## Passage to read
* begin *

So far only the (forward) Laplace transform has been introduced. The Laplace transform features also an inverse transform. The inverse Laplace transform maps a complex-valued Laplace transform $X(s) \in \mathbb{C}$ with complex-valued independent variable $s \in \mathbb{C}$ into the complex-valued signal $x(t) \in \mathbb{C}$ with real-valued independent variable $t \in \mathbb{R}$. It can be shown that the inverse Laplace transform $x(t) = \mathcal{L}^{-1} \{ X(s) \}$ is uniquely determined for most practically relevant signals. This section discusses two different techniques for the computation of the inverse Laplace transform.

### Integral Formula¶

Using results from complex analysis, the inverse Laplace transform is given by the following complex line integral

\begin{equation} x(t) = \frac{1}{2 \pi j} \int_{\sigma - j \infty}^{\sigma + j \infty} X(s) \, e^{s t} \; ds \end{equation}

where $X(s) = \mathcal{L} \{ x(t) \}$ is assumed to be analytic in its simply connected region of convergence (ROC). The notation $\sigma \mp j \infty$ for the lower/upper integration limit denotes an arbitrary integration path which lies in the ROC and ranges from $\Im \{s\} = - \infty$ to $\Im \{s\} = + \infty$. The integration path can be chosen parallel to the imaginary axis but also all other paths in the ROC are possible. This results from Cauchy's integral theorem. Two equivalent paths are shown in the following illustration where the blue line indicates the integration path and the gray area the ROC.

* end *

## Tasks to complete
1) List everything the inverse Laplace transform passage describes as complex-valued.
2) In the inverse Laplace transform passage, what result allows integration paths other than one parallel to the imaginary axis?
3) Please pick up the passage on the inverse Laplace transform right after its final sentence and carry it forward.
The lines that come next are separate material, unrelated to the passage on the inverse Laplace transform.

Excerpt from a data file:
* begin *

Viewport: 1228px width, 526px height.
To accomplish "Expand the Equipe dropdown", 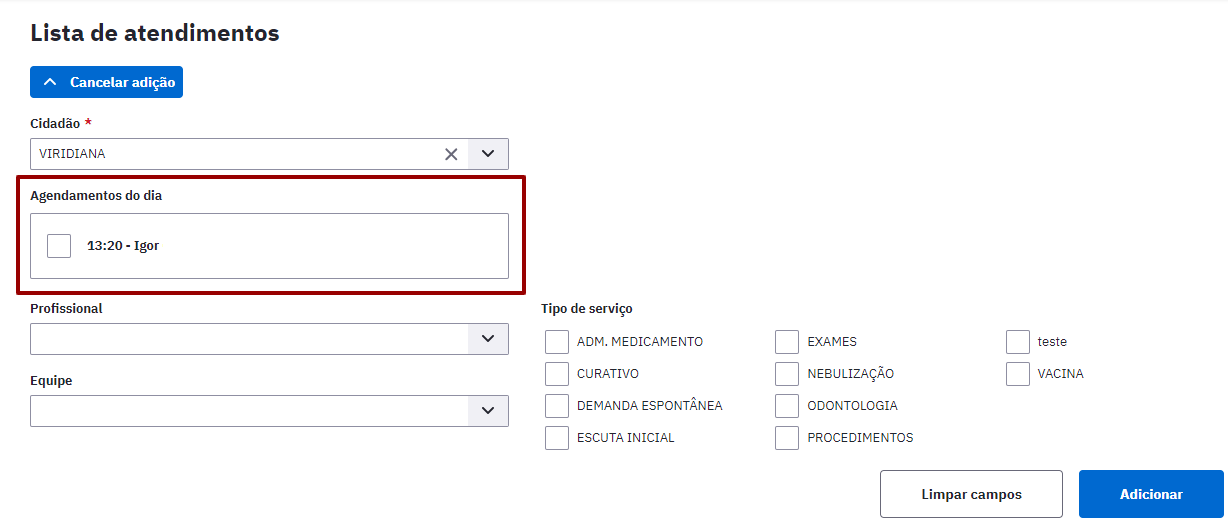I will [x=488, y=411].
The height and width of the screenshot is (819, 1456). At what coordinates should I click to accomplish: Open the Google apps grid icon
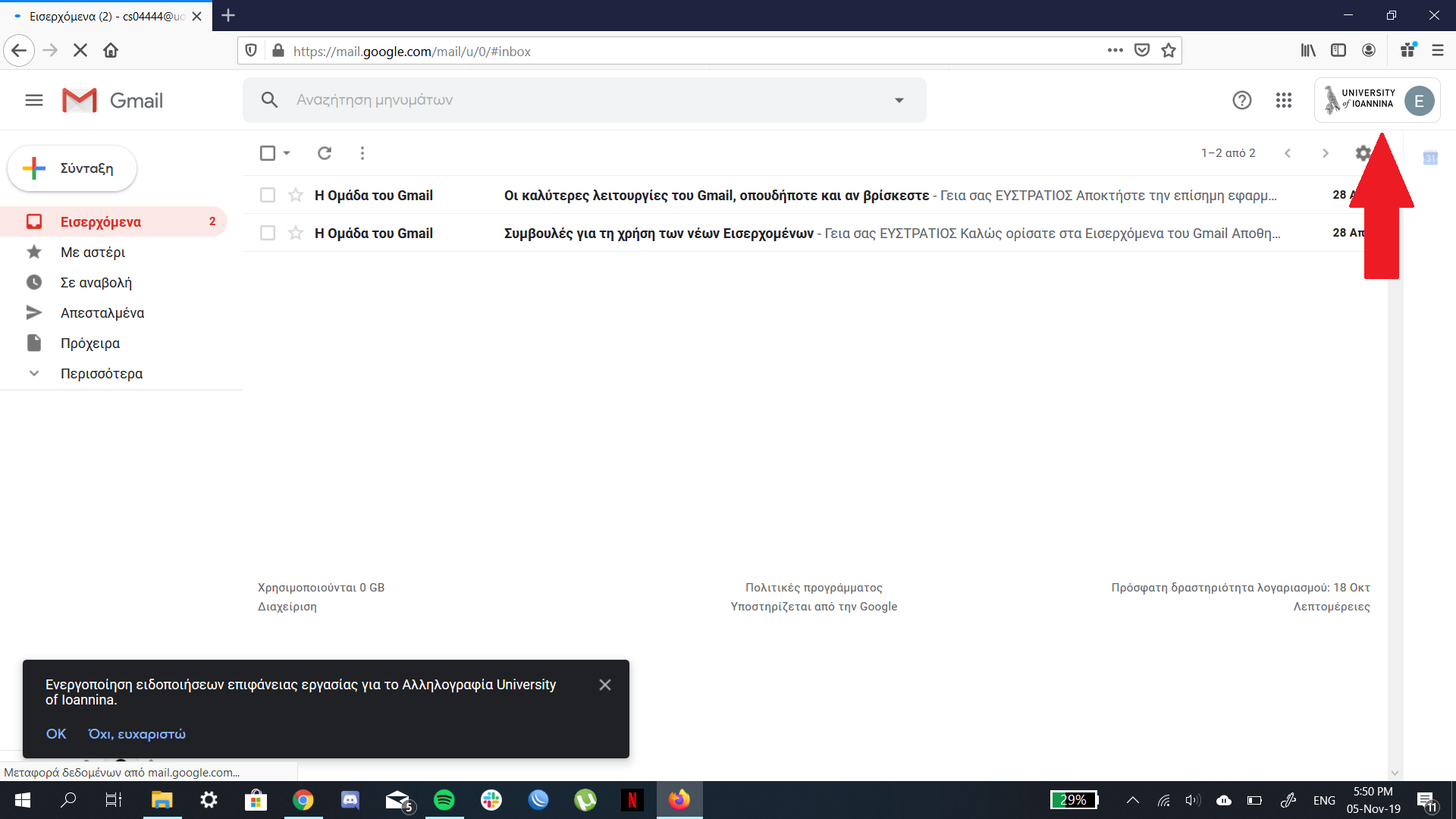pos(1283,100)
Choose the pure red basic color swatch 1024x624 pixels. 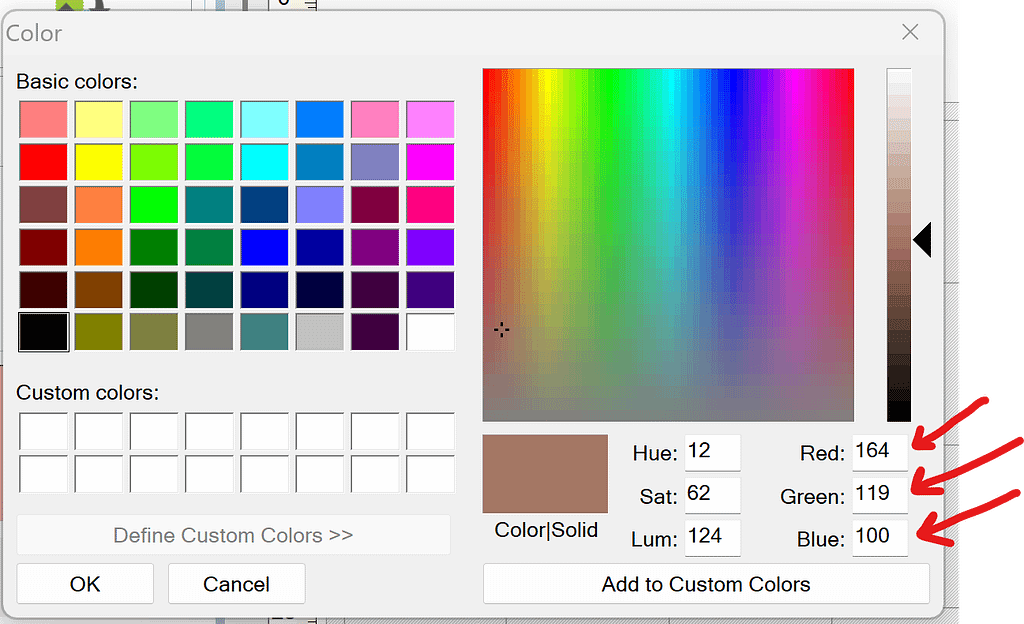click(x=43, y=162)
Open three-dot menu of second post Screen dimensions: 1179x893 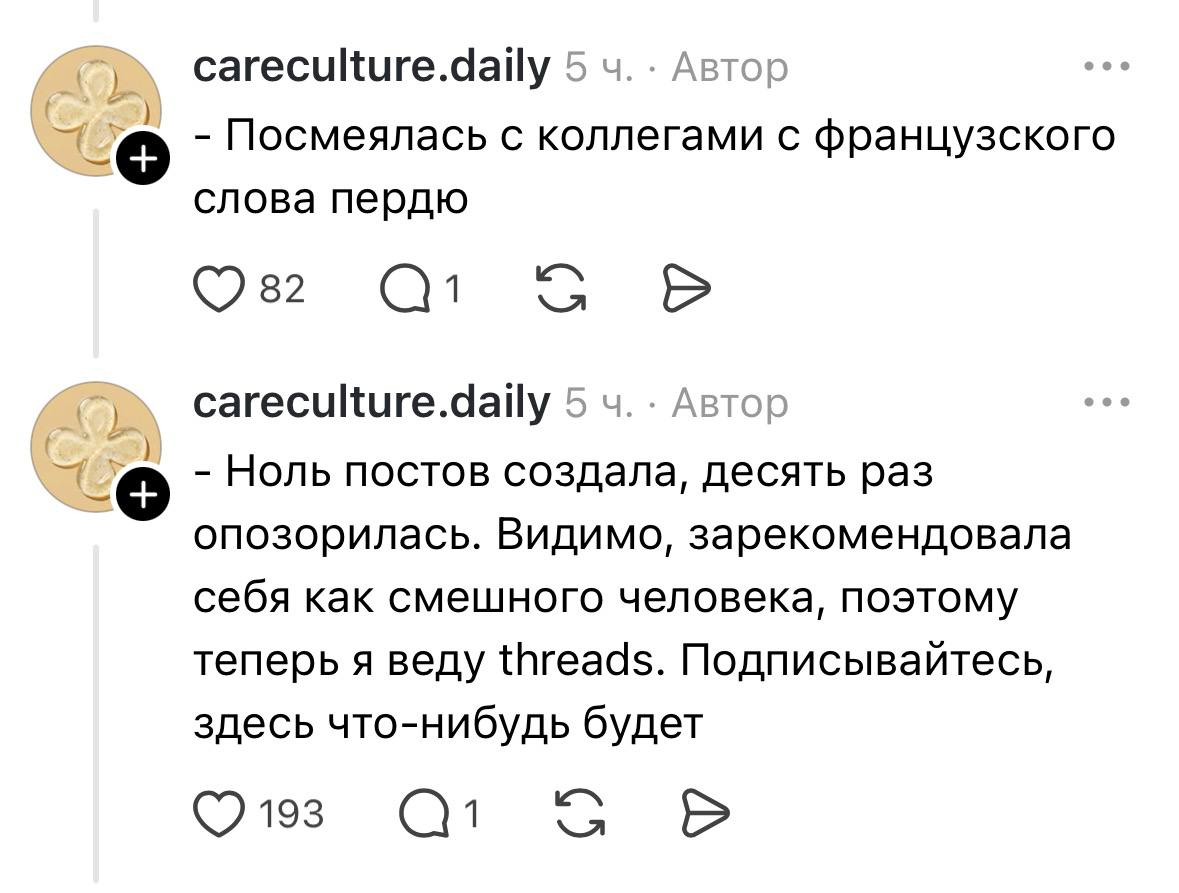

* end *

## The replies
1)
- The Laplace transform $X(s)$
- The independent variable $s$
- The signal $x(t)$

2) Cauchy's integral theorem.

3)
### Rational Laplace Transforms¶

Computing the inverse Laplace transform by above integral formula can be challenging. The Cauchy residue theorem provides a practically tractable solution for Laplace transforms $X(s) = \mathcal{L} \{ x(t) \}$ which are given as rational functions. It states that the value of a line integral of an holomorphic function over a closed contour is given by summing up its residues. The residue is the value of the line integral for a path enclosing a singularity. Consequently, the inverse Laplace transform of a rational Laplace transform can be computed by summing up the individual contributions from its poles. This procedure is detailed in the following.

#### Basic Procedure¶

A rational Laplace transform $X(s)$ can be written in terms of its numerator and denominator polynomial

\begin{equation} X(s) = \frac{\sum_{m=0}^{M} \beta_m s^m}{\sum_{n=0}^{N} \alpha_n s^n} \end{equation}

where $M$, $N$ denote the order of the numerator and denominator polynomial and $\beta_m$, $\alpha_n$ their coefficients, respectively. It is assumed that $\alpha_N \neq 0$ and that $M \leq N$. If $M > N$, $X(s)$ can be decomposed by polynomial division into a sum of powers of $s$ and a rational function fulfilling $M \leq N$.

Now a partial fraction decomposition of $X(s)$ is performed resulting in

\begin{equation} X(s) = A_0 + \sum_{\mu = 1}^{L} \sum_{\nu = 1}^{R_\mu} \frac{A_{\mu \nu}}{(s - s_{\infty \mu})^\nu} \end{equation}

where $s_{\infty \mu}$ denotes the $\mu$-th unique pole of $X(s)$, $R_\mu$ its degree and $L$ the total number of different poles $\mu = 1 \dots L$. Using the known Laplace transforms (cf. example for the modulation theorem or table of selected transforms)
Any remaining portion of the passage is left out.